This course covers how to import, clean, transform, visualize data and communicate the subsequent results using programming tools with R language or Python.
We will also learn how to explore data to gain useful insights.
Download the latest version of R from Comprehensive R Archive Network, or CRAN (link: https://cran.r-project.org).
RStudio is a an Integrated development environment (IDE) for R programming. You can understand it as a user-friendly graphic interface for using R. You can download and install it from http://www.rstudio.com/download.
If you are using macOS system, make sure that you download the R/RStudio version that is compatible with your macOS version.
To understand the objectives of this course better, we will study an example. However, we need to warm up ourselves with some R basics before that.

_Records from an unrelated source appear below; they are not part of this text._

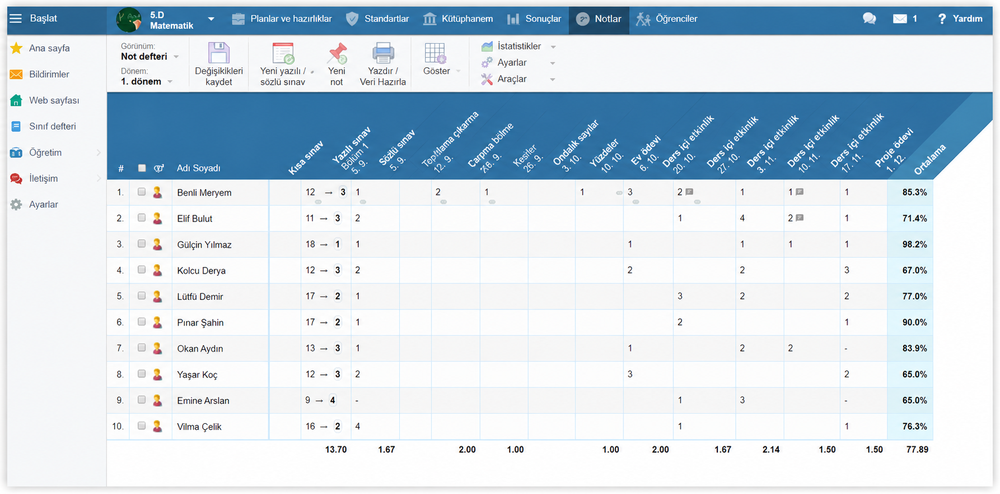Screen dimensions: 1000x494
Task: Click the Yeni yazılı / sözlü sınav icon
Action: tap(283, 53)
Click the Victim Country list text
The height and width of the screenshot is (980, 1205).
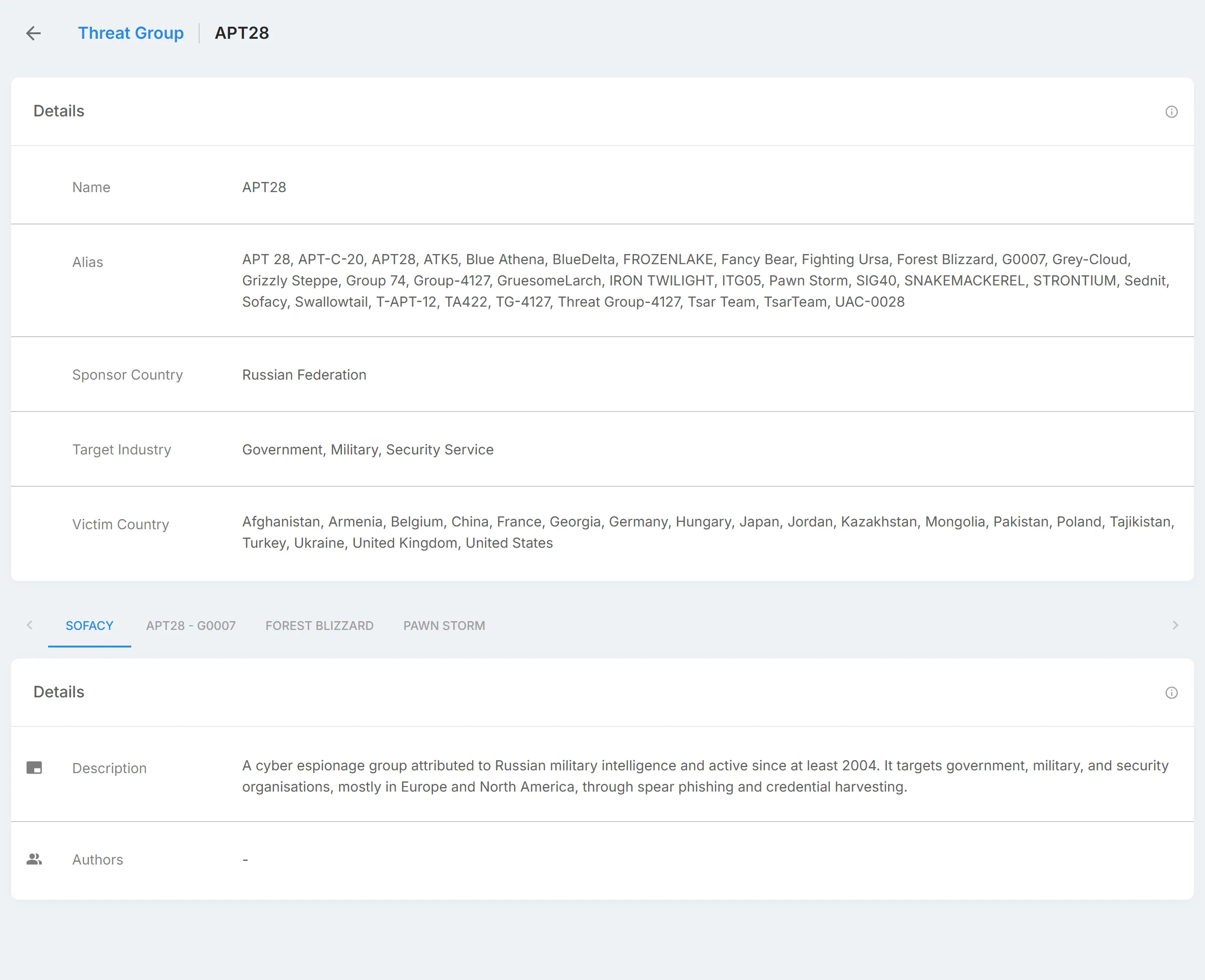[x=708, y=532]
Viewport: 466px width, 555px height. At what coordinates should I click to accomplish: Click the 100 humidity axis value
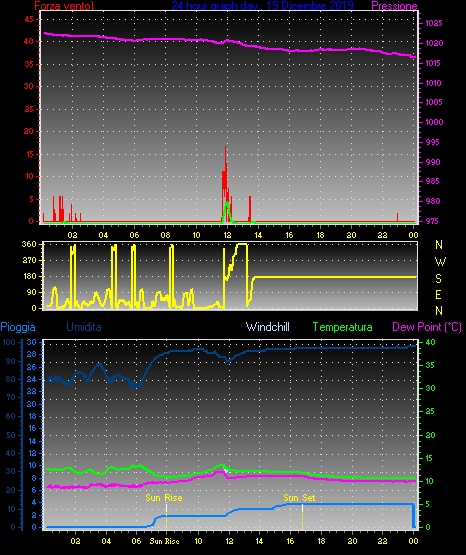(9, 342)

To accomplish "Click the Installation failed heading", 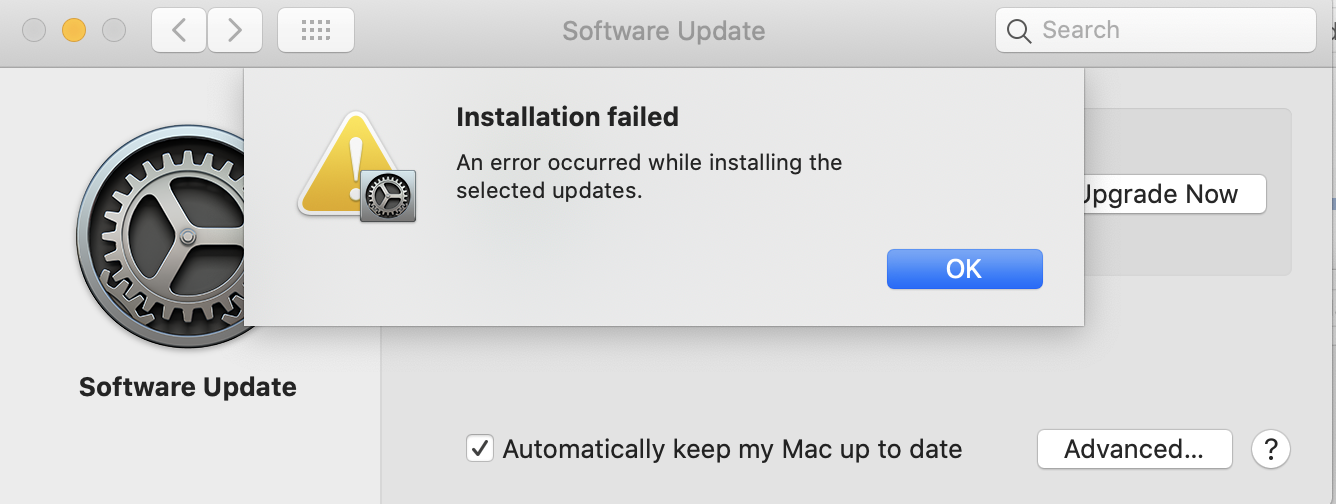I will pyautogui.click(x=567, y=117).
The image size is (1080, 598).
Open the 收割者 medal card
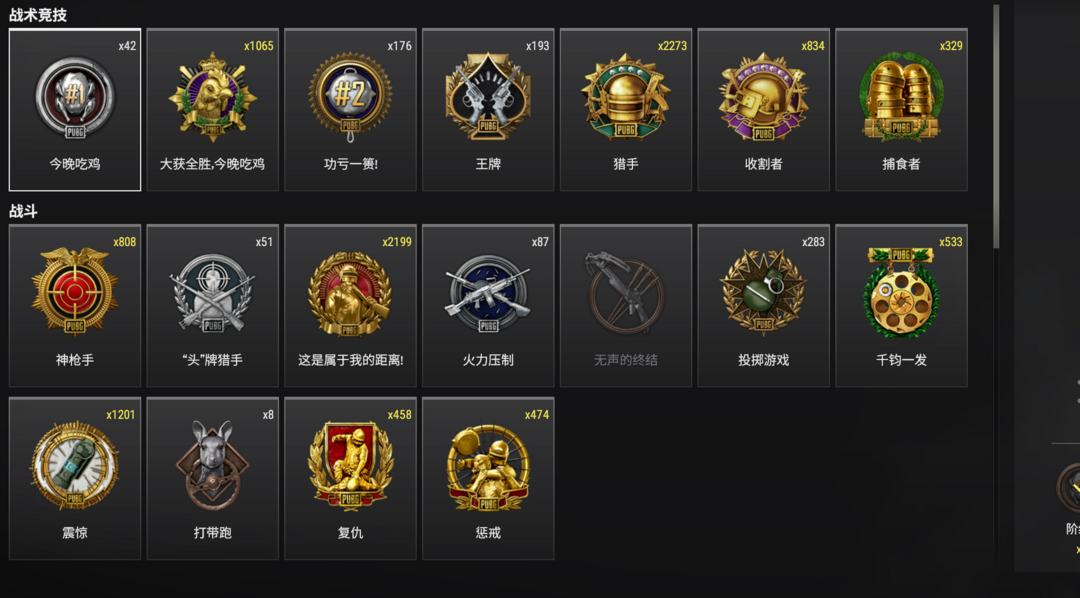(764, 110)
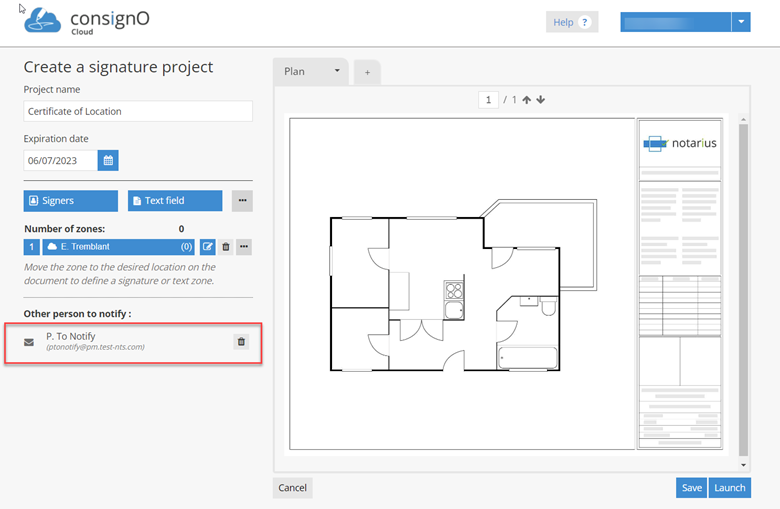Expand the user account dropdown arrow

(x=740, y=22)
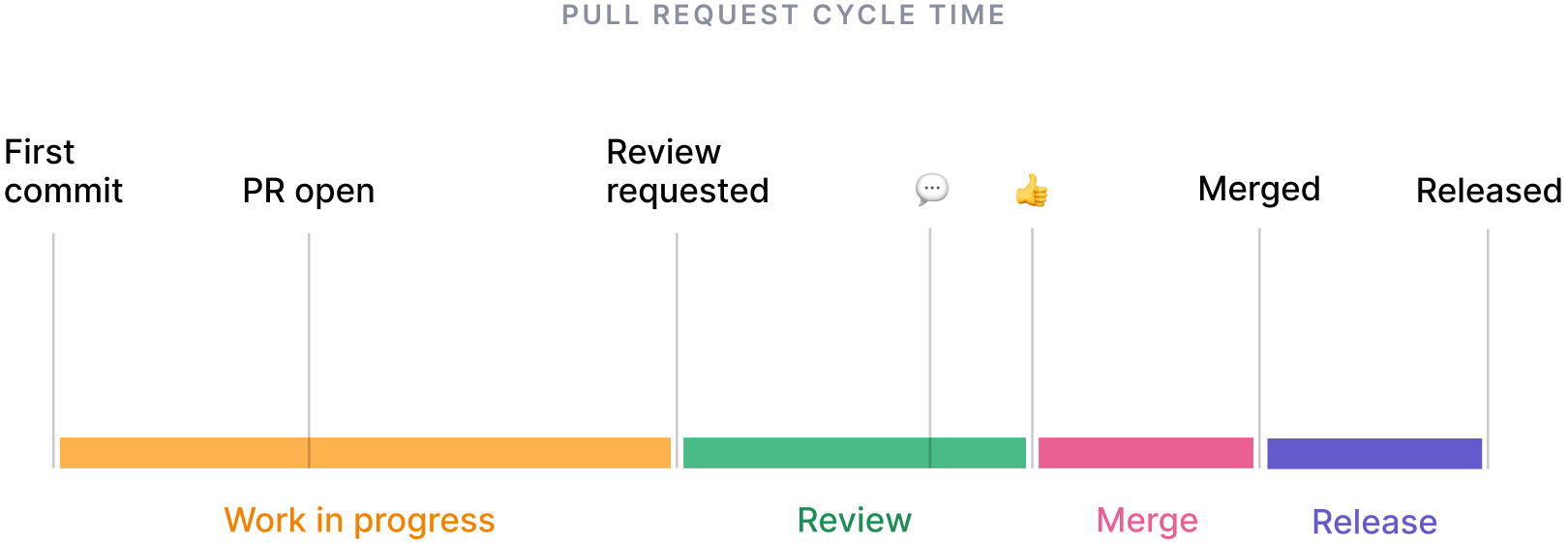Click the vertical line under PR open
Image resolution: width=1568 pixels, height=542 pixels.
tap(309, 350)
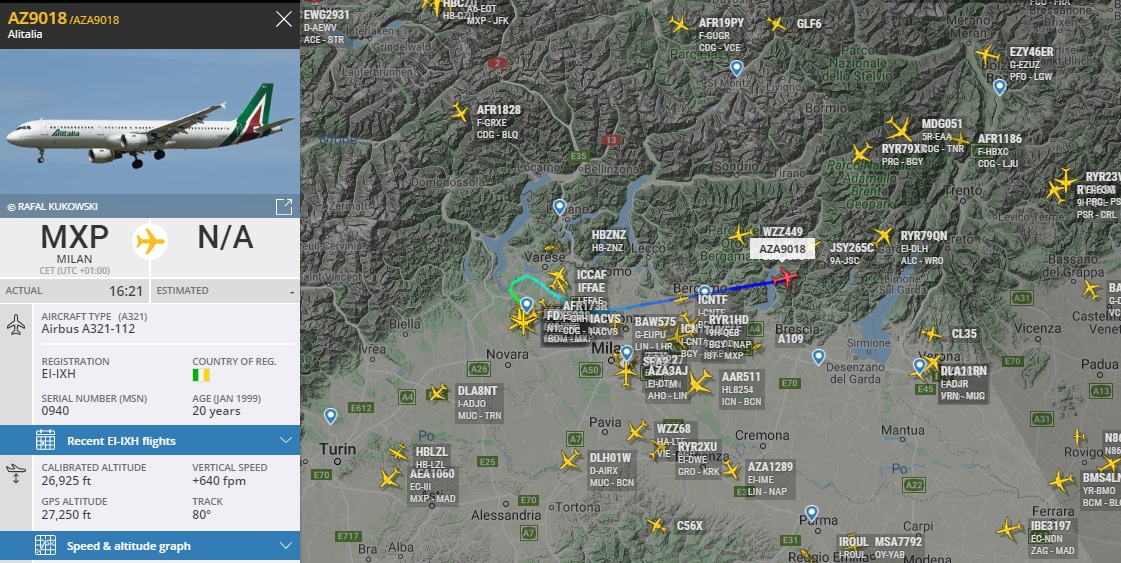This screenshot has height=563, width=1121.
Task: Click the airport pin near St. Moritz
Action: 736,68

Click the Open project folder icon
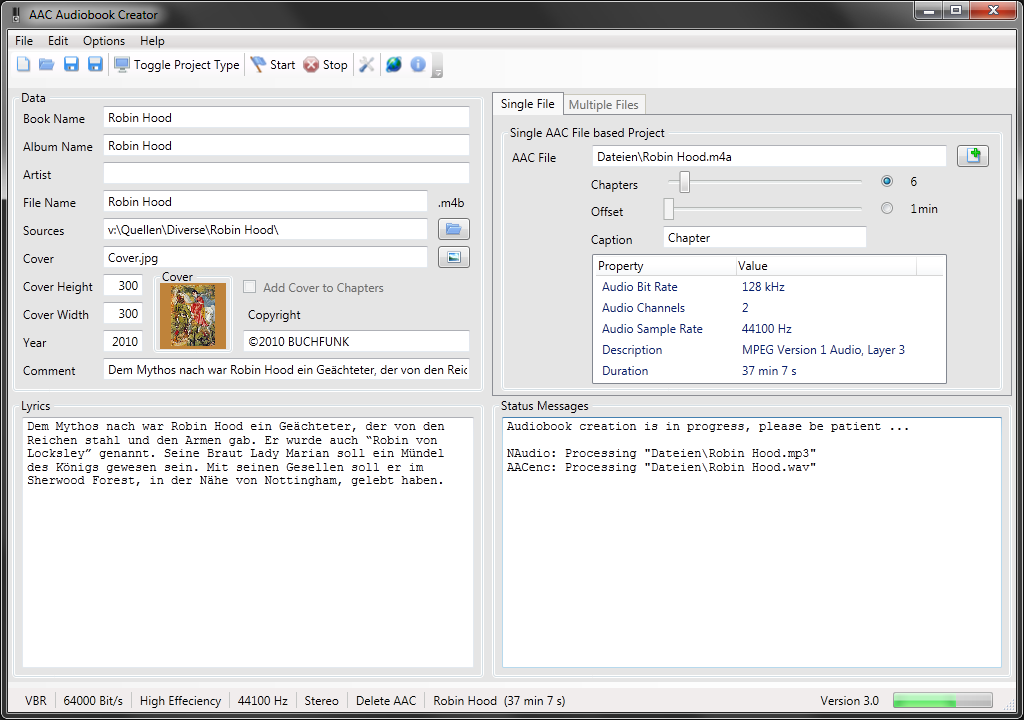pos(46,65)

R is a programming language for statistical computing and graphics. Unlike Python or C, it is not a general-purpose language. It is designed to do statistical analysis.
Therefore, R is really designed for anyone to use, even without any programming experience. This makes some features of R very different from other programming languages.
Once you know how to use R, you will find how powerful it is - you can do complicated graphing or analysis jobs with very short codes.
R and Python are the two most popular programming languages in Data Science. Although not as popular as Python, R is still among the top 10 popular programming languages in 2022.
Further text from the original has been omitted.